▸ Directions for this task
Can you put the stretch of records from the line containing "Given: Click the MySQL dolphin logo" through the end of the records into a numbered list, with blank lines left out and no other lines included?
------ Rows ------
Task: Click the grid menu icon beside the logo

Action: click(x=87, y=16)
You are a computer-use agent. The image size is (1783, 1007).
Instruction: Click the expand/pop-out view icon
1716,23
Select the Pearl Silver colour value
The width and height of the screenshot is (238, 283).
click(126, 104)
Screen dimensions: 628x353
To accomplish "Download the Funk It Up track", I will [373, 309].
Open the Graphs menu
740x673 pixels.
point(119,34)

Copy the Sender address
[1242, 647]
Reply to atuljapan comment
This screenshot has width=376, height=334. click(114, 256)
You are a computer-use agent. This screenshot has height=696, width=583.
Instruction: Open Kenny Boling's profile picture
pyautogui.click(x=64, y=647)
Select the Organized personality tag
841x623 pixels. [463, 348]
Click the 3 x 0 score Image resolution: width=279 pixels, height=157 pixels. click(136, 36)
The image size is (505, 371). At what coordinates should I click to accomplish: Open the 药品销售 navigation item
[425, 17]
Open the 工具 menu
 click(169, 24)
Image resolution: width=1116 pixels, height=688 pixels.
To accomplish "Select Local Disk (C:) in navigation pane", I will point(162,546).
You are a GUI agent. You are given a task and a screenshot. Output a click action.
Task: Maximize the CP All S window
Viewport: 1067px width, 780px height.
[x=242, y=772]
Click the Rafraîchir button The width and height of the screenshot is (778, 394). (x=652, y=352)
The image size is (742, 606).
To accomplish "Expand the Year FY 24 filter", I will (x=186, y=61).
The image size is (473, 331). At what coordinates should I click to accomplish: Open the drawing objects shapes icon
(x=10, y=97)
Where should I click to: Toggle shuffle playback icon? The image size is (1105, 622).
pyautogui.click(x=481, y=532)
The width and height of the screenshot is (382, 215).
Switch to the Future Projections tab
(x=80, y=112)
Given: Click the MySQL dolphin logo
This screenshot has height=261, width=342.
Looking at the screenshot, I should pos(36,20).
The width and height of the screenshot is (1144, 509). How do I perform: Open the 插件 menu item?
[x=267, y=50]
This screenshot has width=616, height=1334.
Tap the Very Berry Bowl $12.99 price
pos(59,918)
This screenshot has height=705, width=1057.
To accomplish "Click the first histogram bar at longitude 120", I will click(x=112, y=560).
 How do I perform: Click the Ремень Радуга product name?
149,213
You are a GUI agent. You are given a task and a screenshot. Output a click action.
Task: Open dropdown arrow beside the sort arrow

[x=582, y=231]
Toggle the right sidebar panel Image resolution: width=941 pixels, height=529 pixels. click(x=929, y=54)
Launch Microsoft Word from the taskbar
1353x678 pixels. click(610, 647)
------
▸ Full response
1. Given: Click the MySQL dolphin logo
2. This screenshot has height=261, width=342.
3. Looking at the screenshot, I should pos(36,20).
4. The width and height of the screenshot is (1144, 509). How do I perform: Open the 插件 menu item?
5. [x=267, y=50]
6. This screenshot has width=616, height=1334.
7. Tap the Very Berry Bowl $12.99 price
8. pos(59,918)
9. This screenshot has height=705, width=1057.
10. To accomplish "Click the first histogram bar at longitude 120", I will click(x=112, y=560).
11.  How do I perform: Click the Ремень Радуга product name?
12. 149,213
13. You are a GUI agent. You are given a task and a screenshot. Output a click action.
14. Task: Open dropdown arrow beside the sort arrow
15. [x=582, y=231]
16. Toggle the right sidebar panel Image resolution: width=941 pixels, height=529 pixels. click(x=929, y=54)
17. Launch Microsoft Word from the taskbar
18. 1353x678 pixels. click(610, 647)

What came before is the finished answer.